My two boys, Ethan and Harry.
What was your first job?
A newspaper round.
Gordon or Marco?
Don’t mind…
What was the last film you saw in the cinema?
Darkest Hour.
What is your guiltiest food pleasure?
Dry salt and chilli ribs.
Where are you going on your next holiday?
I am going to France with my children.
What industry figure do you most admire (and why)?
I was lucky enough to be part of the Davidoff Chefs Edition this year and I spent some time in the Dominican Republic launching it. Thomas Keller was part of the team. He is really knowledgeable about the industry and an inspiration to me.
If you weren’t in restaurants, what would you do?

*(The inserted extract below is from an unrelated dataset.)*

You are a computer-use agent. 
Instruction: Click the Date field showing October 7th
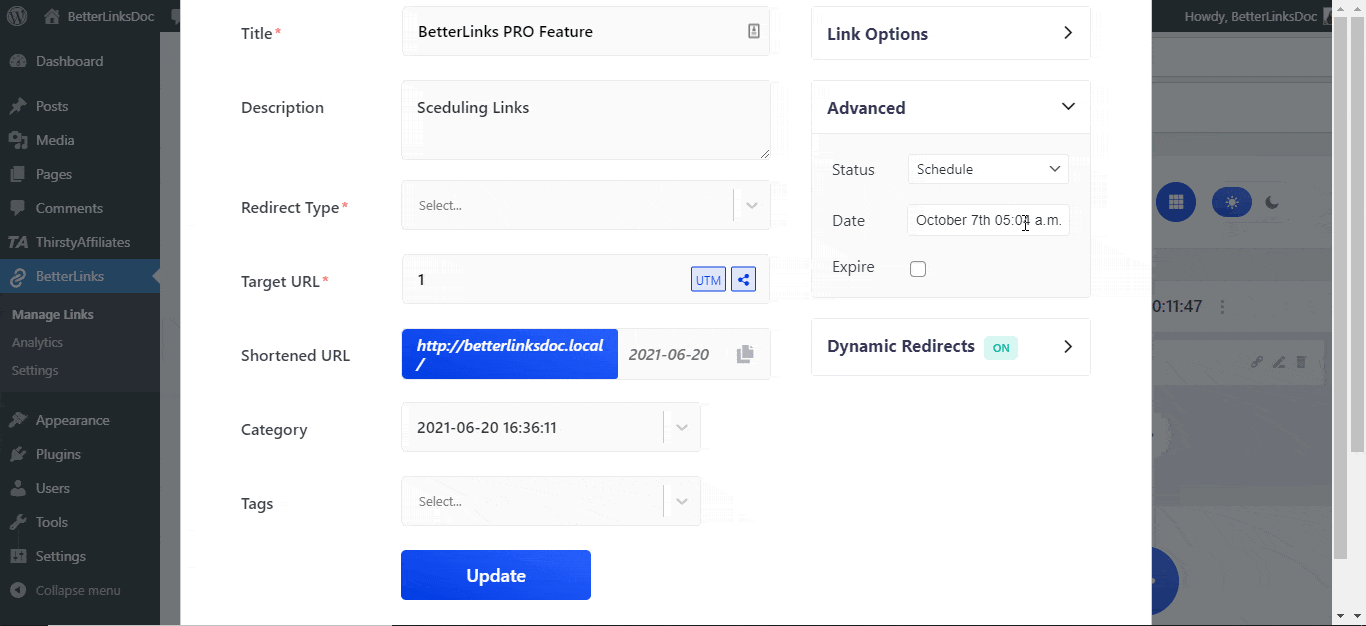pos(987,219)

I would have loved to work in marine biology. Everything to do with the sea and sea life fascinates me. There is also so much about it that we don’t know and haven’t explored.
Biggest regret?
Not spending more time with my children.
Pet hate?
This may sound obvious, but I hate dirty kitchens. Before I start cooking, I like to have everything laid out and organised.
What’s the oddest thing a customer has said to you?
“Will you marry me?” Of course I had to say no, because I was married at the time.
Marmite: love it or hate it?
Love it.
Describe your cooking style in three words
Combination. Flavours. Texture.
What country do you next want to visit?
I’d love to go to Argentina.
Most overrated food?
For me, it all has its place.
Restaurant czar for a day – what would you implement?
I would probably ban rude customers from restaurants. We are always trying our very best to deliver a fabulous experience and trying to please a rude customer can be a little disheartening.
What’s the worst review you’ve ever had?
I’m lucky not to have had any really bad ones… What has happened is that couples sit down at the table and have already been arguing before we have even had chance to serve them anything. Then, you usually know that one of them will complain about everything. In this case, there is nothing you can do apart from smile.
What made you want to become a chef?
My mother - she was a fabulous baker.
What do you cook at home on your days off?
Sunday roast for my children.
What advice would you give someone starting out in the industry?
Don’t pigeon hole yourself, hospitality is huge. Try it all until you find out what makes you happy.
Which single item of kitchen equipment could you not live without?
Decent pans.
iPhone or Android?
Still working it out!
What’s the best piece of advice you’ve ever been given?
Surround yourself with good people.
What’s your earliest memory?
It would have to be Christmas sitting with the whole family around the table. Even to this day, this is my favourite time of the year. It is all about sharing good food and good wine with your loved ones.
Where do you go when you want to let your hair down?
A good wine bar.
Twitter or Instagram?
Both.
Tipple of choice?
I love a nice bottle of Sancerre.
What would you choose to eat for your last meal?
Kobe beef: I can still have taste memories of the first time I ate when I worked in Chicago.